La main des sourds

Transport en commun, un sourd-muet déclenche une bagarre à bord d’un bus

Les difficultés de transport en commun réservent aux Kinois bien des surprises. Le jeudi de la semaine écoulée, un sourd-muet ayant pris place à bord d’un taxi bus, pour n’avoir pas payé son ticket, en est arrivé aux mains avec le convoyeur qui tenait coûte que coûte à rentrer dans ses droits.

Durant la bagarre, les jeunes de Yolo Kapela s’y sont mêlés pour dévaliser le « receveur » jusqu’à le laisser à poils.

Le receveur d’un taxi-bus desservant la ligne Rond-Point Victoire-Yolo Kapela est resté à poils le jeudi 26 avril dernier vers 20h00 sur l’arrêt Kapela, dans la commune de Kalamu. Et pour cause. Il est entré en conflit avec un de ses passagers, sourd-muet de son état.

Ce dernier ayant consommé son trajet, s’est refusé à payer les frais de transport au motif qu’il est une personne vivant avec handicap.

Un cas social, exempté de ce genre des frais en vertu d’on ne sait quelle loi. Le convoyeur n’a pas voulu l’entendre de cette oreille. Il a actionné ses biceps pour se faire obéir.

Notre sourd-muet n’a pas voulu se faire intimider. Il a réagi avec force surprenante alors que le bus s’acheminait vers l’arrêt final de Kapela.

Une bagarre sauvage s’est déclarée à bord du véhicule. Que des uppercuts à faire voler en éclats des vitres de la Kombi. Les passagers se sont frayés des issues de secours pour échapper à la colère de deux pugilistes.

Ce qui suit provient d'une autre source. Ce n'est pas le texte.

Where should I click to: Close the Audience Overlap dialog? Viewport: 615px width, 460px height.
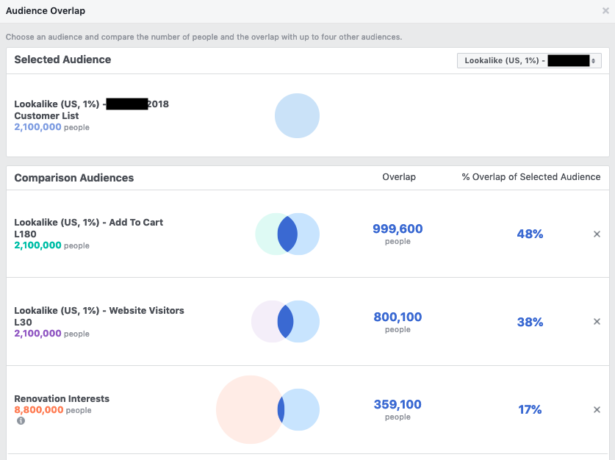[605, 10]
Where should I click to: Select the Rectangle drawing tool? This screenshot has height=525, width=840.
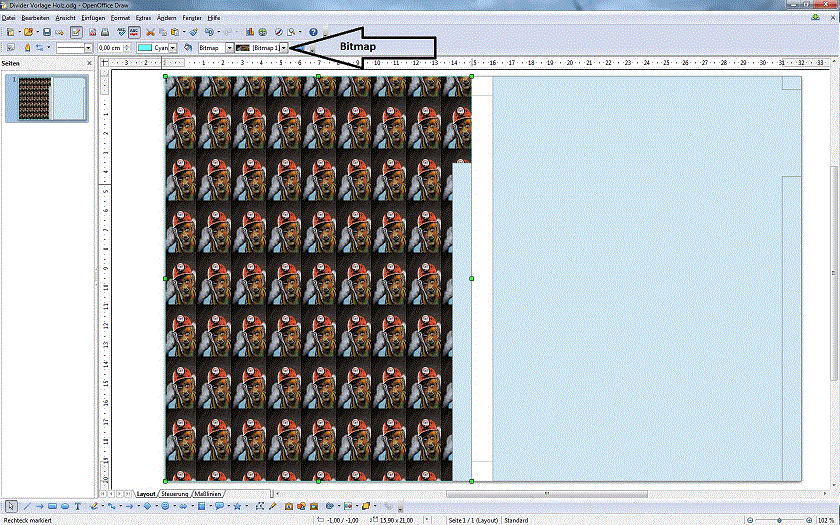pyautogui.click(x=52, y=506)
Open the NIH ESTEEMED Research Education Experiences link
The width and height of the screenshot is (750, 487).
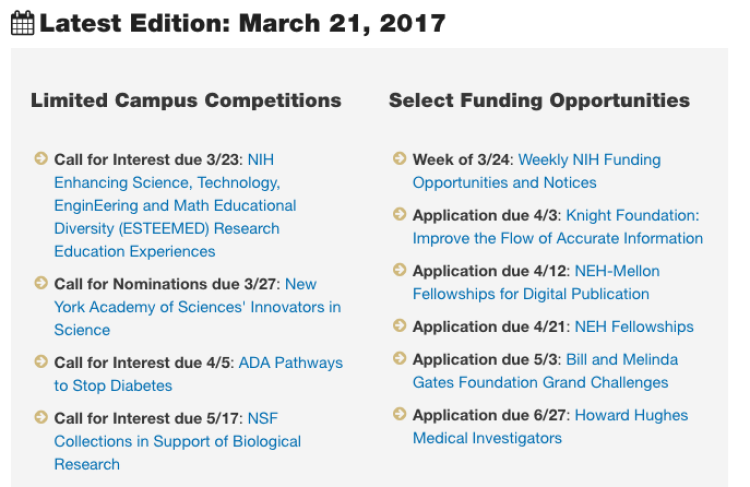(175, 206)
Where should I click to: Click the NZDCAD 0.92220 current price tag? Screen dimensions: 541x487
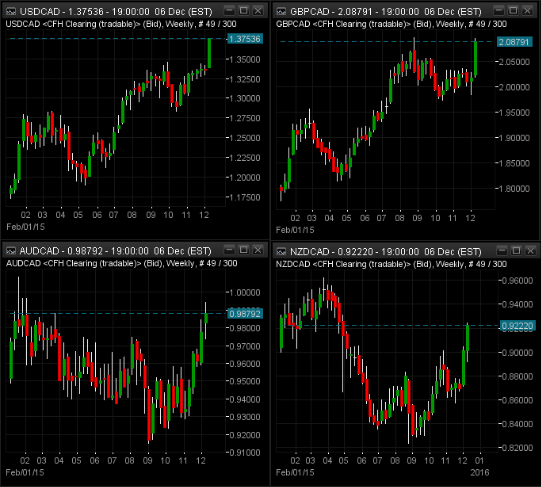[x=518, y=326]
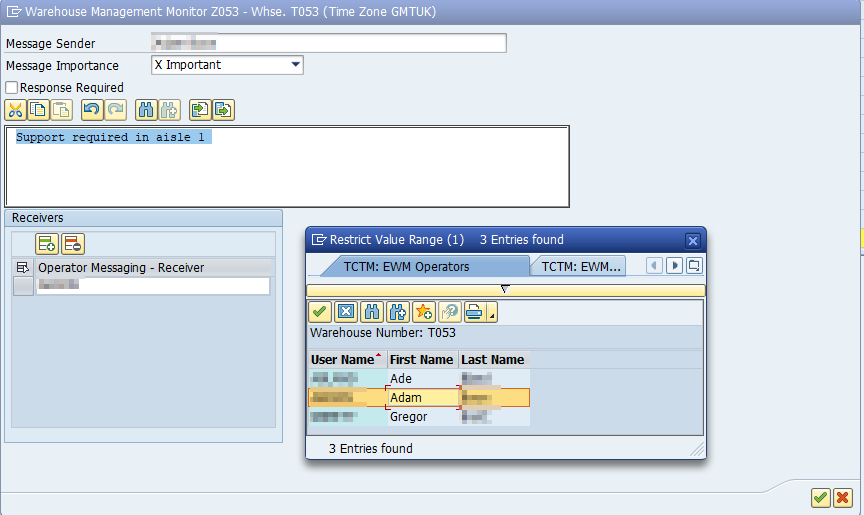Image resolution: width=864 pixels, height=515 pixels.
Task: Confirm with green checkmark at bottom right
Action: pos(820,497)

Malheureusement, arrivé au terminus, le mini-bus a été entouré d’une foule énorme des badauds du coin. La plupart d’entre eux sont venus comme à l’accoutumée pour voir ce qui se passait à bord. Mais, parmi eux, quelques malabars du coin ; ces enfants terribles des arts martiaux appartenant à des écuries des «Hommes forts» tant décriés à travers la capitale. Ils s’y sont mêlés sans se faire prier deux fois.

Leur visée, déposséder le convoyeur de ses recettes du jour. En une fraction de seconde, le receveur s’est retrouvé dans les airs. Toutes ses poches étaient visitées par des mains expertes.

Ayant compris le dessein de ces renforts de circonstance, le convoyeur a tenté de protéger de toutes ses forces les poches volumineuses.

Peine perdue, car le pantalon lui a été arraché dans une brutalité inouïe.

Sans sous vêtement, le pauvre est resté honteusement à poils, faisant la risée de tous les passants.